WHAT THE TASK REQUIRES >> Work through the entries below and show every line in which "agent" is found.

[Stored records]
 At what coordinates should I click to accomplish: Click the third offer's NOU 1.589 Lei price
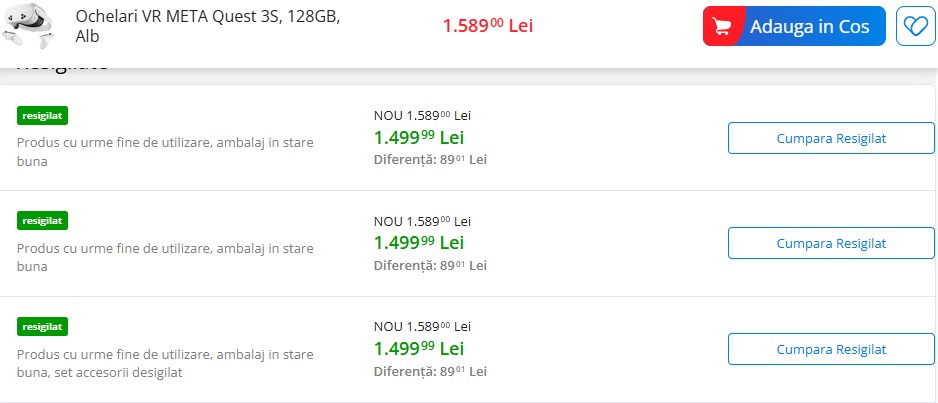[422, 327]
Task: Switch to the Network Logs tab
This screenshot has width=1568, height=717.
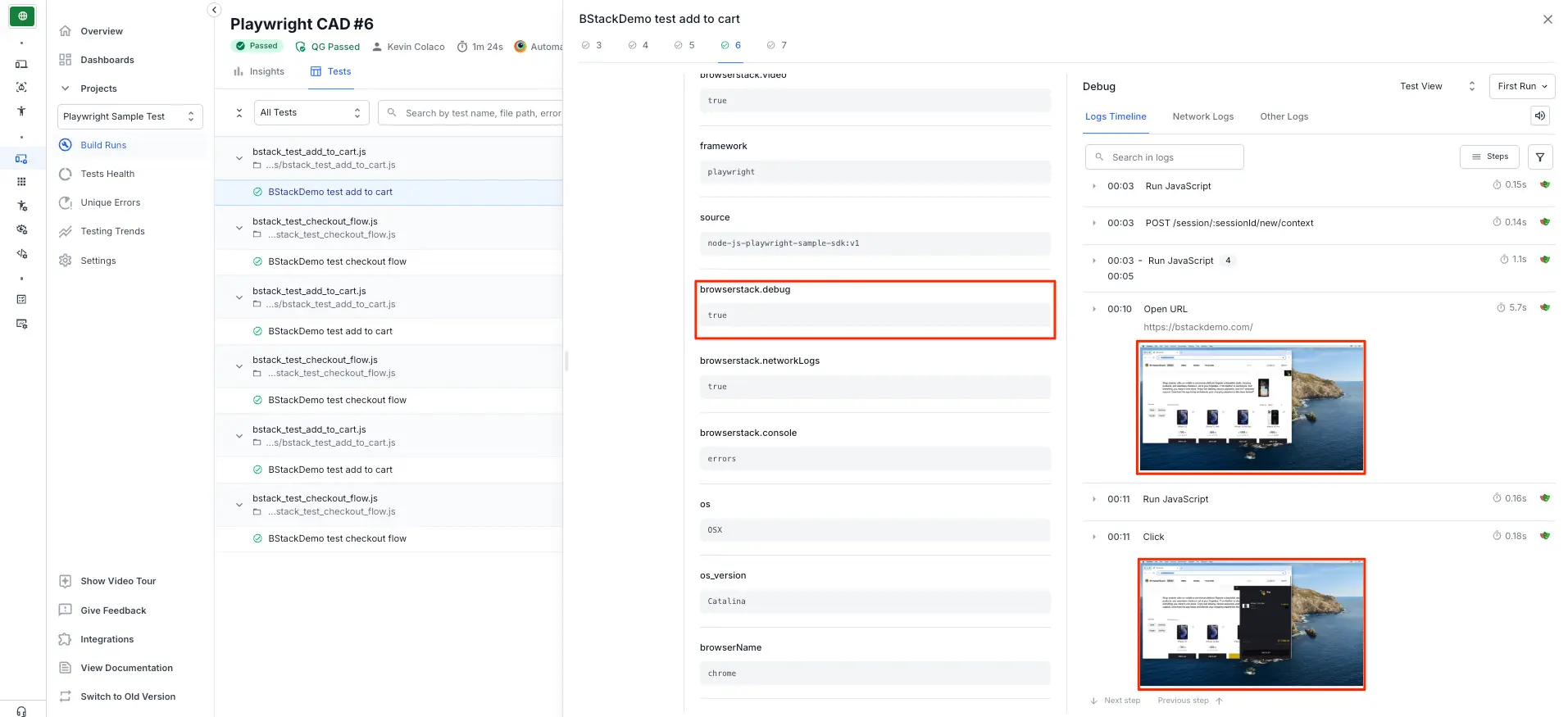Action: point(1202,116)
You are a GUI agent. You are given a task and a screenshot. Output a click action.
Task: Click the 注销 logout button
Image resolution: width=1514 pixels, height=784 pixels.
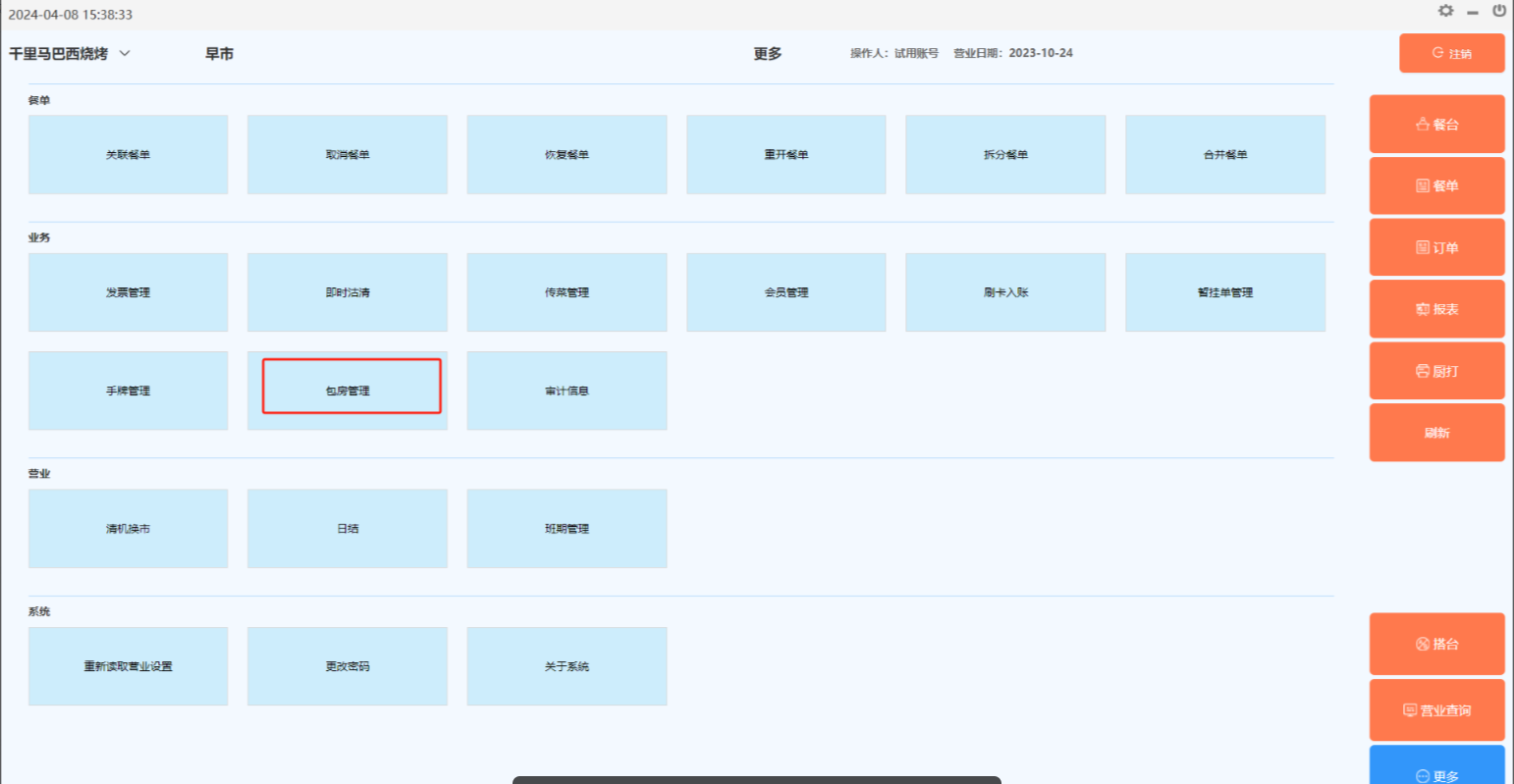(x=1451, y=54)
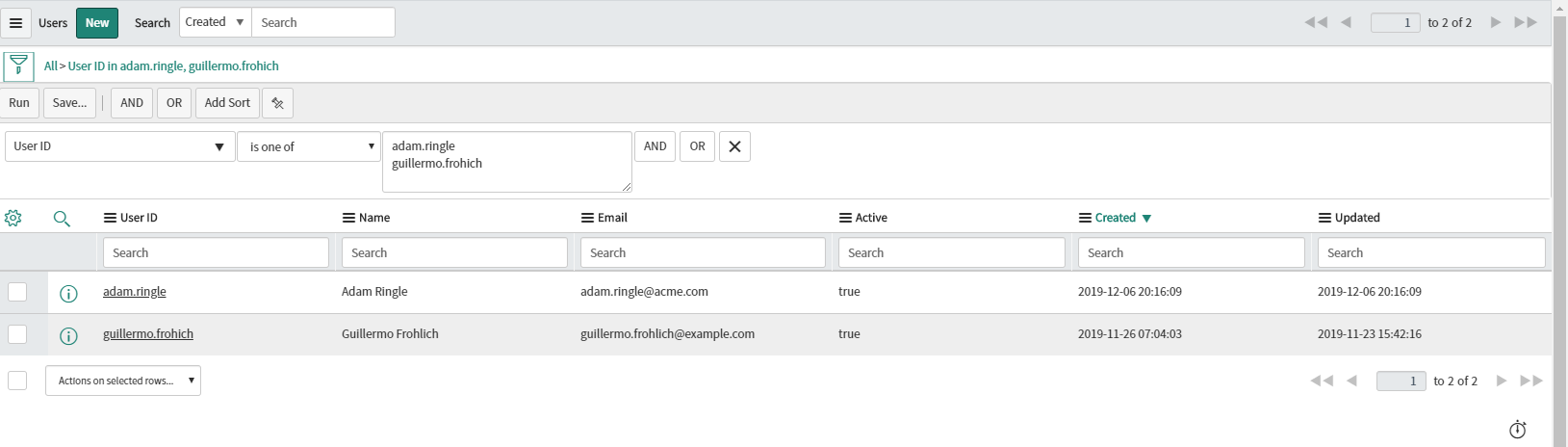Open the Actions on selected rows dropdown
Image resolution: width=1568 pixels, height=447 pixels.
click(x=123, y=381)
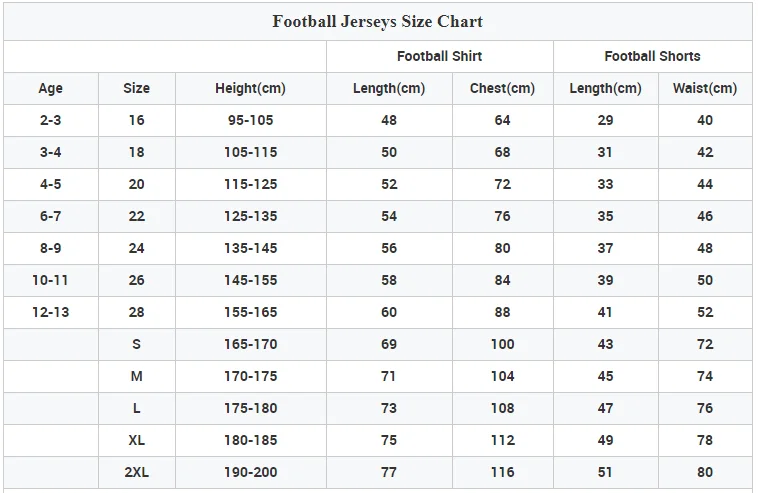
Task: Click the Height(cm) column header
Action: point(250,88)
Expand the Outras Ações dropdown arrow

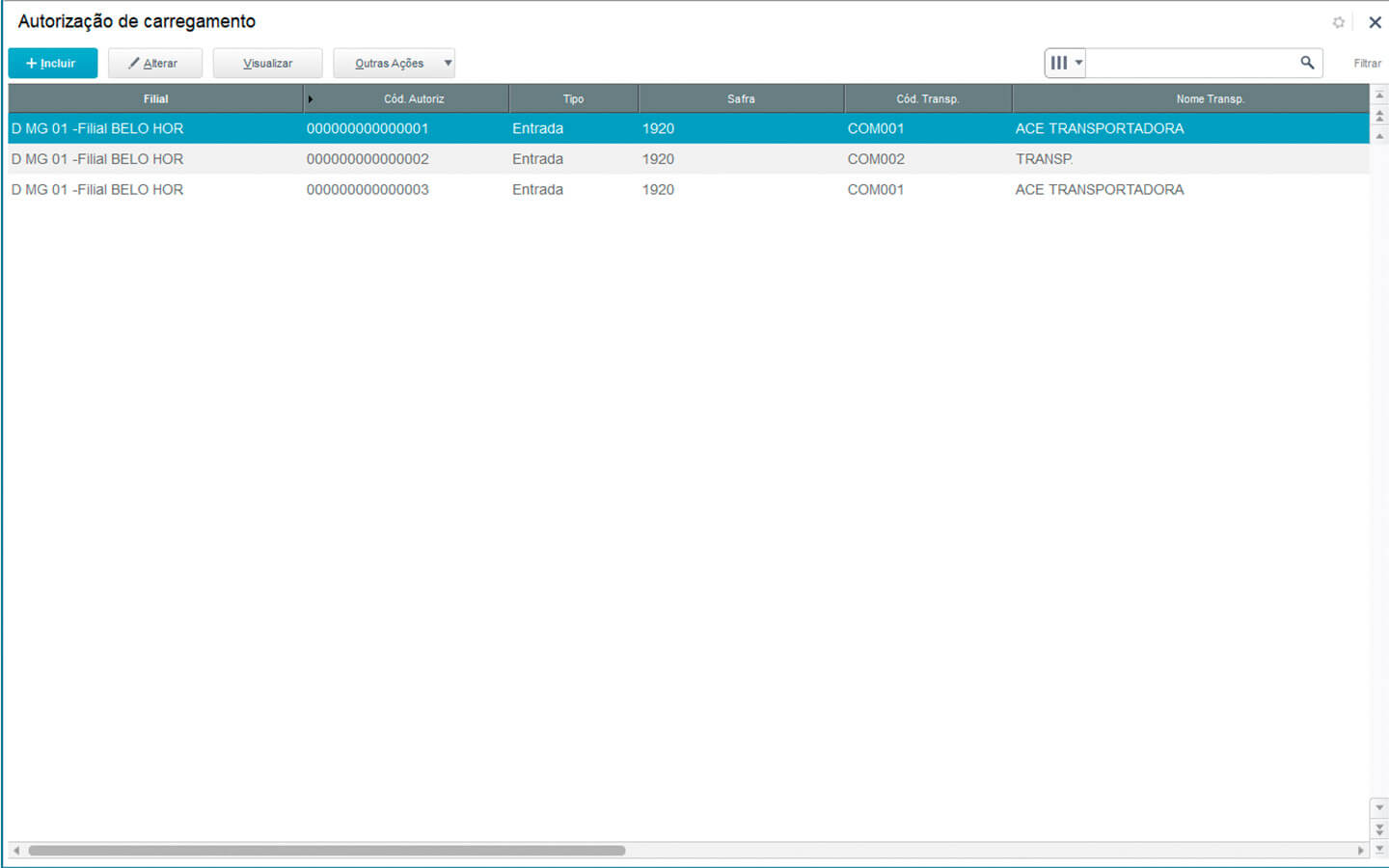448,64
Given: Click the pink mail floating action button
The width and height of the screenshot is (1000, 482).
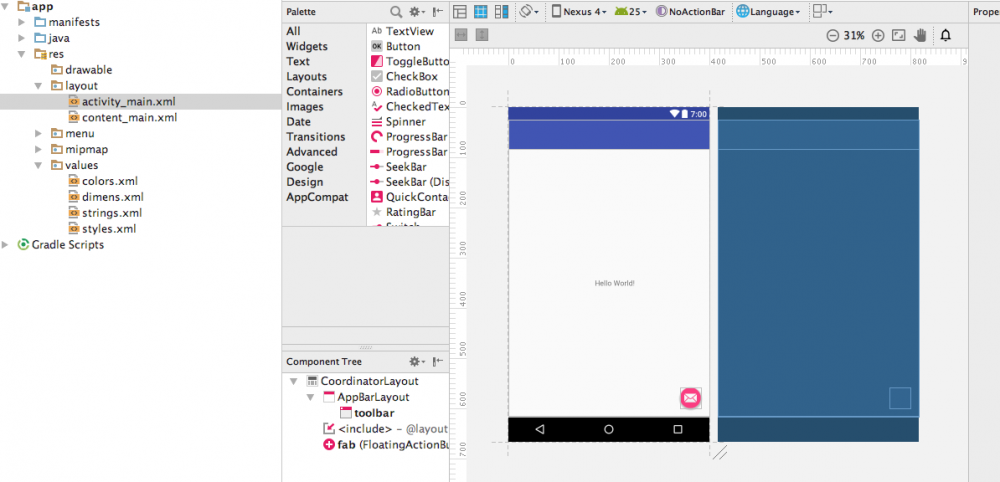Looking at the screenshot, I should [690, 398].
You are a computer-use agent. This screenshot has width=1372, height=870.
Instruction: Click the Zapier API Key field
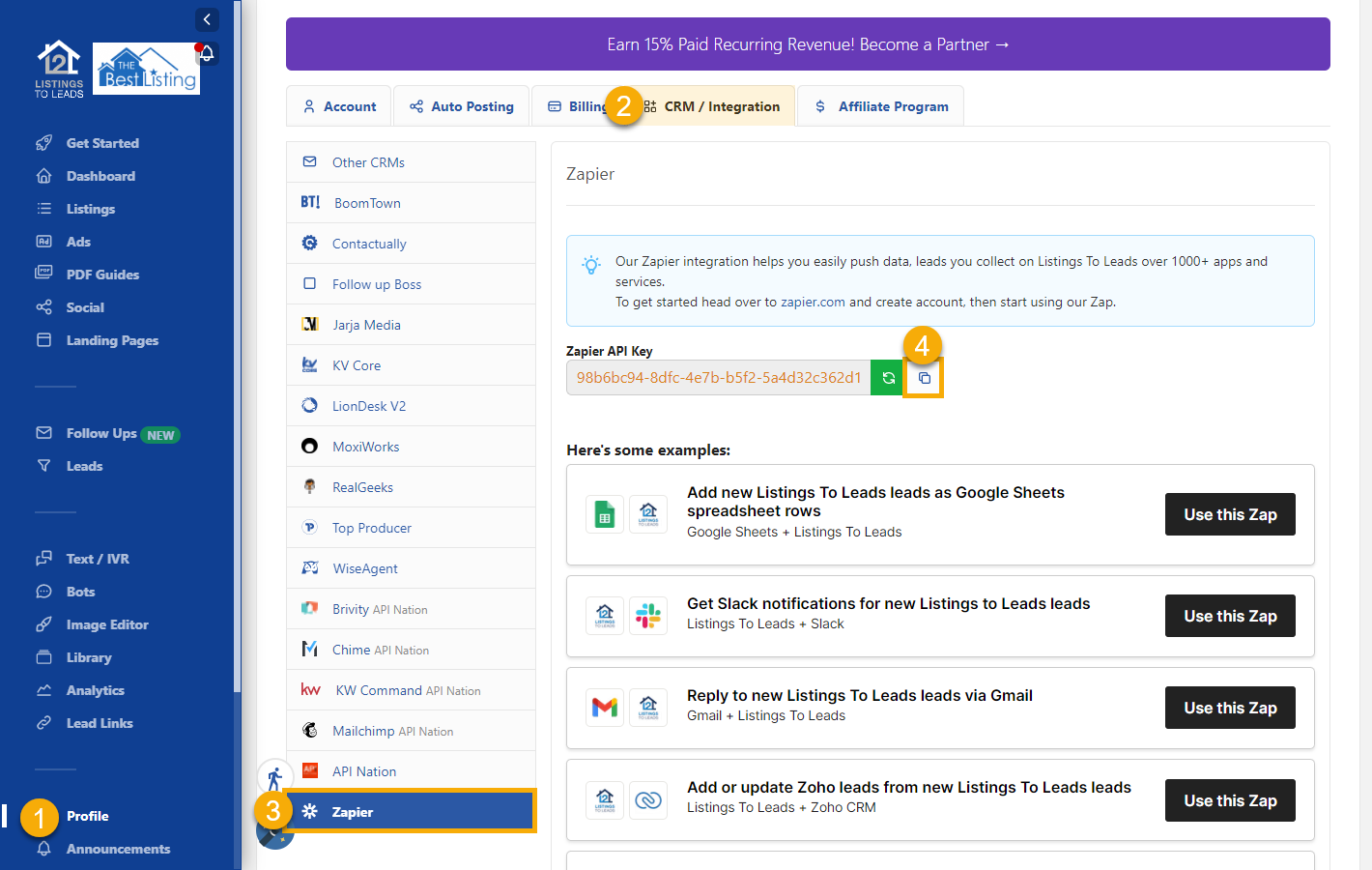(x=715, y=377)
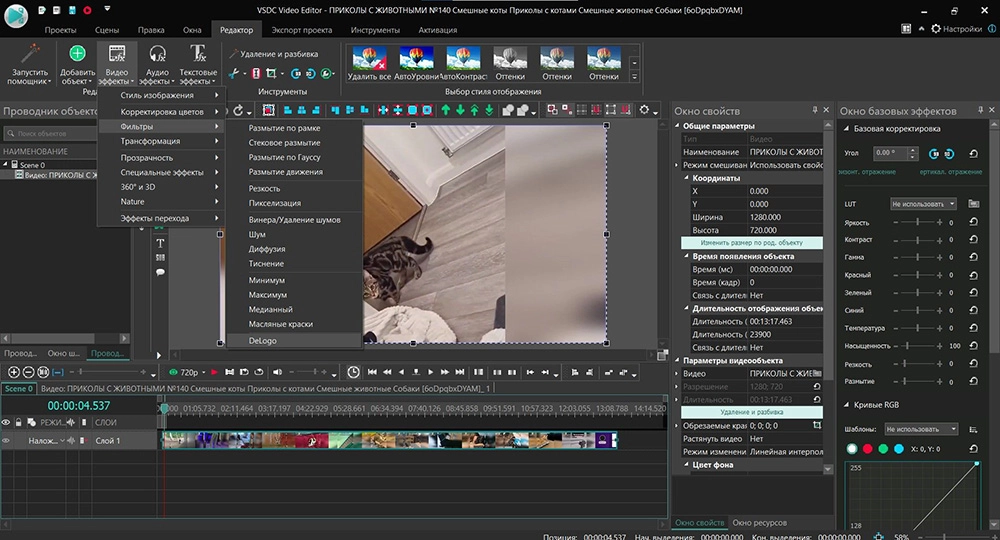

TASK SOLUTION >>
You are a GUI agent. You are given a task and a screenshot. Output a click action.
You are a computer-use agent. This screenshot has width=1372, height=870.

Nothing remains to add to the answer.